* Start Selected extract *

Now remember, that this could be one artists opinion given representation in game.

Or even a total coincidence.

But here is, why this is not likely either.

The telescope not being an interactable in Holmes' flat is a conscious decision. They could have simply replaced the scene with a less offending(?) one in the second title and no one would be the wiser. To take it out entirely (in a game that pretty much included every gameplay element of the previous one) - sounds more like a management (not p.c, take out), and not an art departments decision.

Then you put in an easter egg, that on the surface is even more 'riskey'. Having the same women that probably got taken out of the main game hub whipping someone off screen. This clearly is an easter egg. With making an item in game, that most people would click on, uninteractable - and the same item in an area most people wouldn't look at - interactable. Same item class, odd behavior in the main game hub (Holmes' Apartment), expected behavior, in a random game area.

But now you put that game item into a game area, that for no apparent reason has people in utter despair (body language) in it - with an in game NPC "painter", staring at her art - miming "what have I done". And the easter egg being the woman from the previous game, whipping someone off screen 'into shape'.

Its all figuratively - and there is room for interpretation, but something like that could very likely have been the intended meaning.

Also - in regards to the "games as art" discussion. This - if intentional - which I believe it to be - is art. So its a nice example of that to look at as well. If it wasn't for four characters in deep despair, and a salesmen, not listening to the person calmly arguing with him, shoving him out of the way - clearly not taking into consideration anything he says - because even if art, its not pleasant to look at.

This strikes me as an internal comment on how the games development went.

Clear? 

Its expected, that this is not widely reported - because the second game was not a critical or economical success. On gamefaqs f.e. you don't even have one person having written a guide for it, also its an easter egg in the game. Also - because it is partly interpretation.

* End Selected extract *

_Problem set_
A) In the forum post about the game's easter egg, which item can't be interacted with in Holmes' flat?
B) Print the part of the forum post about the game's easter egg, starting at "Or even a total" and ending at "art departments decision.".

* Start Raw records *

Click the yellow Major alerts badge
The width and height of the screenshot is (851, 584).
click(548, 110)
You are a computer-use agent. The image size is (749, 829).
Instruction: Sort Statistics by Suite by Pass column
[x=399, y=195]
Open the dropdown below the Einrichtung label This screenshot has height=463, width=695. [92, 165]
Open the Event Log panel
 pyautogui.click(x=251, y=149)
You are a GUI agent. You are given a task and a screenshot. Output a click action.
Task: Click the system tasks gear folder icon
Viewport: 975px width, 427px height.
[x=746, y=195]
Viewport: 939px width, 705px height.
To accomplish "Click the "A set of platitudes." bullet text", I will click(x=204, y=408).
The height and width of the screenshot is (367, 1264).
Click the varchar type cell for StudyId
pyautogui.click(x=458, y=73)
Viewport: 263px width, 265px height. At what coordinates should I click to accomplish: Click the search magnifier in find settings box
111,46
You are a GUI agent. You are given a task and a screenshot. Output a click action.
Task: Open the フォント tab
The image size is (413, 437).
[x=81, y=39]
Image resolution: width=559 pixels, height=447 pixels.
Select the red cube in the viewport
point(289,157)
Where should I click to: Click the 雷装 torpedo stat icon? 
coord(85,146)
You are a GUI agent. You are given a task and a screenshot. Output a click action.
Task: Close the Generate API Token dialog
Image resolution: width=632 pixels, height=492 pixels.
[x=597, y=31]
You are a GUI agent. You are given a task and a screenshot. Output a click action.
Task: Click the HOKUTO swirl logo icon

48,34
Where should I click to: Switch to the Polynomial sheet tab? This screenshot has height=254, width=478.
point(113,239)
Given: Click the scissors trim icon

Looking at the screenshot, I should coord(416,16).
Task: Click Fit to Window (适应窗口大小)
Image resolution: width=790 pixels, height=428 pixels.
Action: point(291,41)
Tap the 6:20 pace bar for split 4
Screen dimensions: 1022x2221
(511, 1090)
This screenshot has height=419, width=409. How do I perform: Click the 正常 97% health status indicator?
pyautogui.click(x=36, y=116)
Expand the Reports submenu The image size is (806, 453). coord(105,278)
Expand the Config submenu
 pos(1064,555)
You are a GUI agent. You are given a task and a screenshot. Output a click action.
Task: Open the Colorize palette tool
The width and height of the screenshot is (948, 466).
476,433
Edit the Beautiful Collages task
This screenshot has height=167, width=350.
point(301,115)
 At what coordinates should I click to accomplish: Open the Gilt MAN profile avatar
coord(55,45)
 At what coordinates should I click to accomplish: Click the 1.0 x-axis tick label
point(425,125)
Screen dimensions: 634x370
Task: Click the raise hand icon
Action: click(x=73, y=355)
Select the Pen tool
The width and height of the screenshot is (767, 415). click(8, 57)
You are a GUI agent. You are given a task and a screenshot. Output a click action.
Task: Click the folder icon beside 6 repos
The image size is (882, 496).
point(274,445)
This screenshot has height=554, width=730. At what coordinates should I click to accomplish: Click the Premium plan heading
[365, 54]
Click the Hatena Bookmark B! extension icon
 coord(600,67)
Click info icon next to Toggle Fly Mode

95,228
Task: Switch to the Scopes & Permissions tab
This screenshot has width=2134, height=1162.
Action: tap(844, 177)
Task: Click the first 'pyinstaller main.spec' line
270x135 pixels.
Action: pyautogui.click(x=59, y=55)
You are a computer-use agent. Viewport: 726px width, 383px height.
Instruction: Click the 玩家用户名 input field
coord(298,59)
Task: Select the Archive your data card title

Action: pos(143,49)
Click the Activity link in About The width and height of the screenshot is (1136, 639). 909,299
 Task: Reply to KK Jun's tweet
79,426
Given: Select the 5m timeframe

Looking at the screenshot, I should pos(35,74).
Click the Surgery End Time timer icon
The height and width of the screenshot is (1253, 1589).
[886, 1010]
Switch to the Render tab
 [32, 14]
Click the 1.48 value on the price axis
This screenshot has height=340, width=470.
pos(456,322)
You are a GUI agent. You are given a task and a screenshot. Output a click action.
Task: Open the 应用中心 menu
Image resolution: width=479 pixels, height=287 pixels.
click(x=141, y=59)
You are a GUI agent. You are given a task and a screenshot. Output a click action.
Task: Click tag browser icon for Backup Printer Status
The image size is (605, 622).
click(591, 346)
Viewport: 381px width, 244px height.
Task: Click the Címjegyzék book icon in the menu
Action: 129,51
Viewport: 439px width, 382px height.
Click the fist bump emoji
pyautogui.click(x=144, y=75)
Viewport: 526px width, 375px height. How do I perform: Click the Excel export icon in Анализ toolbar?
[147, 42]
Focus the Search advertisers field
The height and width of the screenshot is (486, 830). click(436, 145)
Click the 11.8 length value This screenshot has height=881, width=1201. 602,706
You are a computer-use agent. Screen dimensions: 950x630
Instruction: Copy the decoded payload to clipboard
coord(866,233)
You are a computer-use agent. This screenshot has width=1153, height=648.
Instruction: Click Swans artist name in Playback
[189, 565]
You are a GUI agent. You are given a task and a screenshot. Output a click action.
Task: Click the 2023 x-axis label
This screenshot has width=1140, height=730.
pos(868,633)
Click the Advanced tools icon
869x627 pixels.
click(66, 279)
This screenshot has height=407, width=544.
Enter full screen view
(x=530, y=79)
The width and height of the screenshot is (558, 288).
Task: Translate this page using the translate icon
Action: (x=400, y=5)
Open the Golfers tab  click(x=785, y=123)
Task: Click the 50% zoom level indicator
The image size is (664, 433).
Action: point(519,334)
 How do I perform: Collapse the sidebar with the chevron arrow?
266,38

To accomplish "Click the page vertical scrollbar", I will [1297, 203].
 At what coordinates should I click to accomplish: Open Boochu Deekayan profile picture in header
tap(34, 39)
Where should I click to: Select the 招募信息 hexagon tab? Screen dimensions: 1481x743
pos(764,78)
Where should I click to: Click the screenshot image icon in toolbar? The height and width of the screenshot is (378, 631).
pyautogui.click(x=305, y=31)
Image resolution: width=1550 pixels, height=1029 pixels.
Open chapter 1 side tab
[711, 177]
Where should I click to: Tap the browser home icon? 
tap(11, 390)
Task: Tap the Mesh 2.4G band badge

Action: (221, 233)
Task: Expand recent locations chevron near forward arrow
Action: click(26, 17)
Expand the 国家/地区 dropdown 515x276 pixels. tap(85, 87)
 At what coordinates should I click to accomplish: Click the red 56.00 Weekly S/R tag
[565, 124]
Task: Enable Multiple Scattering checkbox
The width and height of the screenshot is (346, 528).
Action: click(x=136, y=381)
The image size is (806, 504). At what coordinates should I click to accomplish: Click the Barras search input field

* End Raw records *

_Results of the exercise_
A) The telescope.

B)
Or even a total coincidence.

But here is, why this is not likely either.

The telescope not being an interactable in Holmes' flat is a conscious decision. They could have simply replaced the scene with a less offending(?) one in the second title and no one would be the wiser. To take it out entirely (in a game that pretty much included every gameplay element of the previous one) - sounds more like a management (not p.c, take out), and not an art departments decision.